** Given passage **

※ ※ ※

End-fed antenna systems
(Publiced in CQ-CSO, # 1/2, 2007)
End-fed antenna systems have been known and in use from the beginning of the 20th century radio-era. An early manifestation is be the famous Zepp antenna, that has been named after its convenient application as a towing antenna in balloons and airships (Zeppelin). In these conditions only one antenna connection is sufficient for operation with no requirements for a 'counter poise' or ground connection. Furthermore, the terminating impedance was very convenient for connecting the antenna to transmitters of those days with vacuum tubes in the 'final'.
In our time the concept is still very much appreciated at VHF and UHF frequencies, where dimensions are small enough to permit antenna size of 3/4 wavelength (J-pole) and more.
The Zepp-, J-pole and G5RV-antenna are part of a family of antenna systems, where the name is applied to the combination of antenna plus feed-line. This feed-line has a fixed length to ensure a smooth transition from a high antenna impedance to a conveniently low value, as required by a contemporary transceiver. The end-fed antenna system therefore usually consists of two or three parts as in figure 1.
Only the first part of the antenna will radiate and usually is half a wavelength long. The half-wavelength is no absolute requirement, but the antenna should be end-fed and show a high impedance value at its operating frequency, so also other 'half-wavelength multiple' designs will do.

※ ※ ※

[Word and element location data]
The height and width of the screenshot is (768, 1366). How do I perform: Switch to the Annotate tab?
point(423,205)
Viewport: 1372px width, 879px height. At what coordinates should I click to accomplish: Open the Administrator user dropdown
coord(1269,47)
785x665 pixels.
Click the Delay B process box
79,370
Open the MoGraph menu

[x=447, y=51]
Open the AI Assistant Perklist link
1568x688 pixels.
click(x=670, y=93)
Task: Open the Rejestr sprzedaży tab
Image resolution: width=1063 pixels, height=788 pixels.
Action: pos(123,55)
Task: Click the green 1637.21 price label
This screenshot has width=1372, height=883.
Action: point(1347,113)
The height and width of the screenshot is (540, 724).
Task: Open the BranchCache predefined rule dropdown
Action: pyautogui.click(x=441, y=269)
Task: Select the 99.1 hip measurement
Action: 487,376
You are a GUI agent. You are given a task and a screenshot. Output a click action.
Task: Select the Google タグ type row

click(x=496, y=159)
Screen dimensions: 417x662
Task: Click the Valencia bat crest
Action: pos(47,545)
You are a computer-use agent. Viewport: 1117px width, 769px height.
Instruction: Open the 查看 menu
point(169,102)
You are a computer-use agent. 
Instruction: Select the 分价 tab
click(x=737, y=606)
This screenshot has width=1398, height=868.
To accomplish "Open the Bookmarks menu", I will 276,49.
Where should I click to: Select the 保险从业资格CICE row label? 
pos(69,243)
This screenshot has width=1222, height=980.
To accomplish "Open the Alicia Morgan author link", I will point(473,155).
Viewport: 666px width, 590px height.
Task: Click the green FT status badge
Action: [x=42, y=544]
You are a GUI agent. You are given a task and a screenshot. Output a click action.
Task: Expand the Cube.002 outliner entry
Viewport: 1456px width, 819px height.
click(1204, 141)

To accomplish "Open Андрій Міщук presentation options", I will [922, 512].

※ ※ ※

** Task set **
**a)** Decide whether each statement agrees with the end-fed antenna text, answering yes or no and quoting the words of the text that settle it. (i) The Zepp antenna takes its name from its use as a towing antenna in balloons and airships. (ii) The feed-line in these systems has a variable length. (iii) The first part of the antenna must be exactly half a wavelength long.
**b)** From the end-fed antenna text, extract the stretch from "Only the first" through "designs will do.".

** Results in order **
**a)**
(i) Yes: "that has been named after its convenient application as a towing antenna in balloons and airships (Zeppelin)"
(ii) No: "This feed-line has a fixed length"
(iii) No: "The half-wavelength is no absolute requirement"

**b)**
Only the first part of the antenna will radiate and usually is half a wavelength long. The half-wavelength is no absolute requirement, but the antenna should be end-fed and show a high impedance value at its operating frequency, so also other 'half-wavelength multiple' designs will do.